■ SUPPLIED MATERIAL:
------------------------------------

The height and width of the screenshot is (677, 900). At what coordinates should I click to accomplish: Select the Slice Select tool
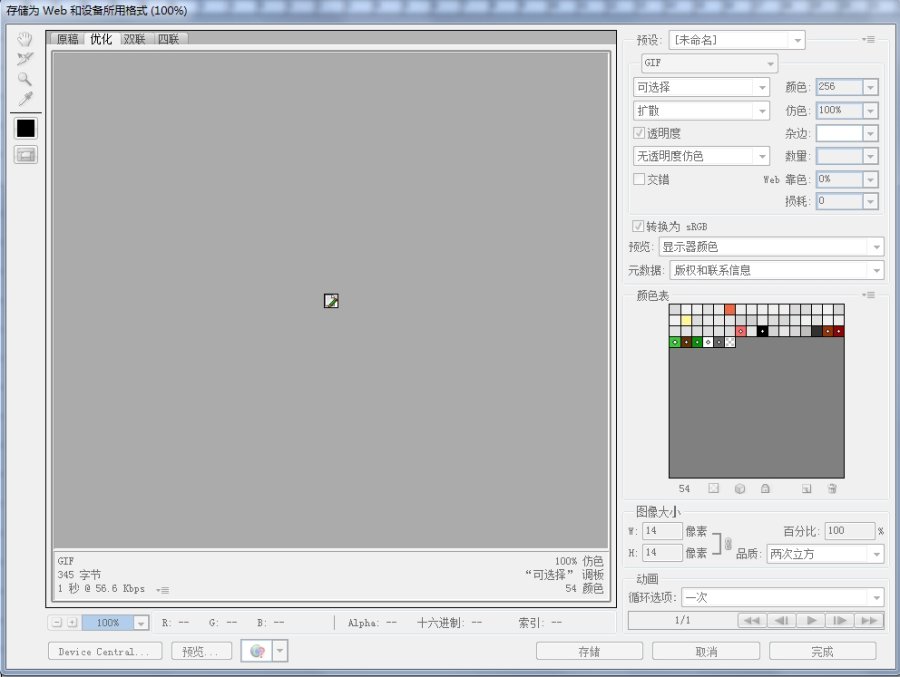coord(25,59)
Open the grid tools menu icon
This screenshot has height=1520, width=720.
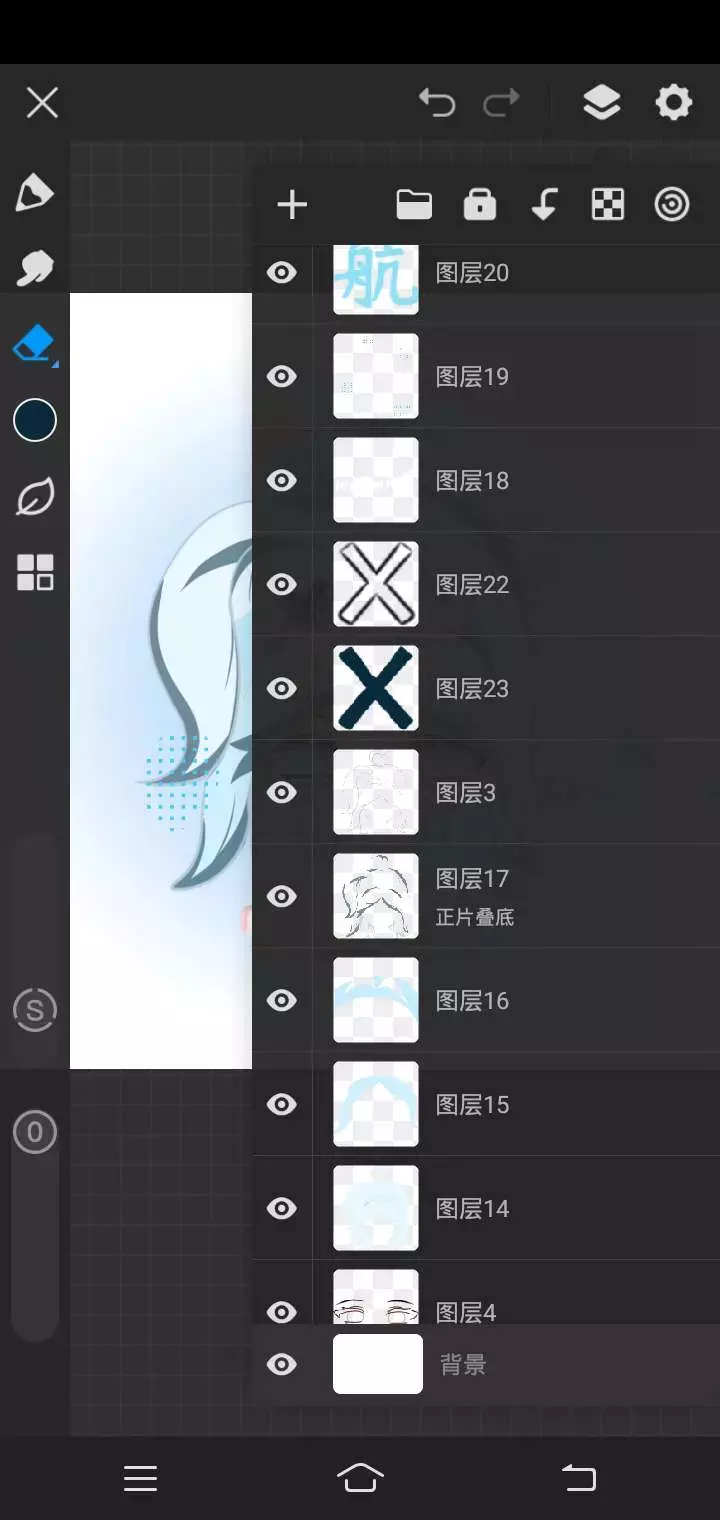(35, 573)
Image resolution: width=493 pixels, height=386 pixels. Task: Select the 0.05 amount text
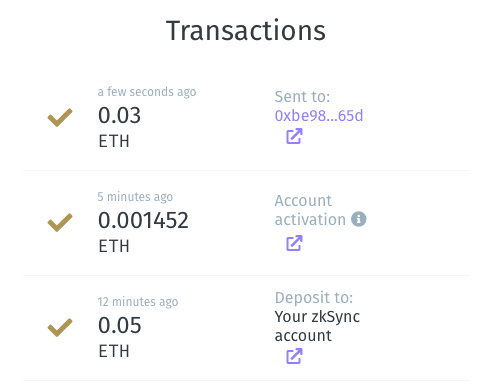click(120, 325)
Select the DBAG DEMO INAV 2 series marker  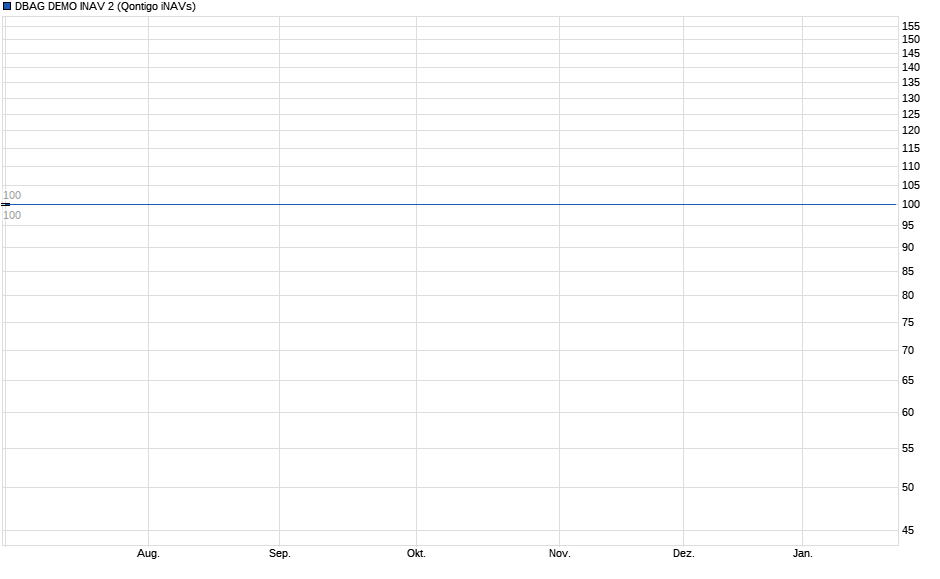tap(8, 6)
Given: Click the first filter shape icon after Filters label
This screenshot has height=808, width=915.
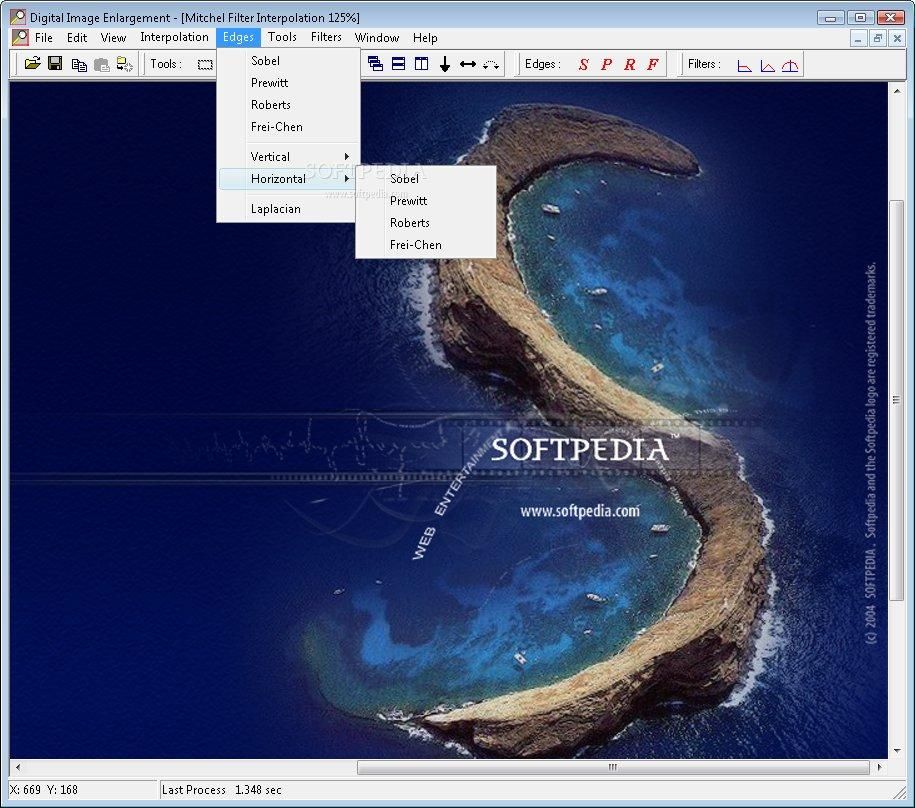Looking at the screenshot, I should 743,64.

------------------------------------

■ ABOUT THIS EXERCISE:
Count every line of the listing holding the string "icon". Reply with the total alone.

■ ANSWER FOR THE TASK:
2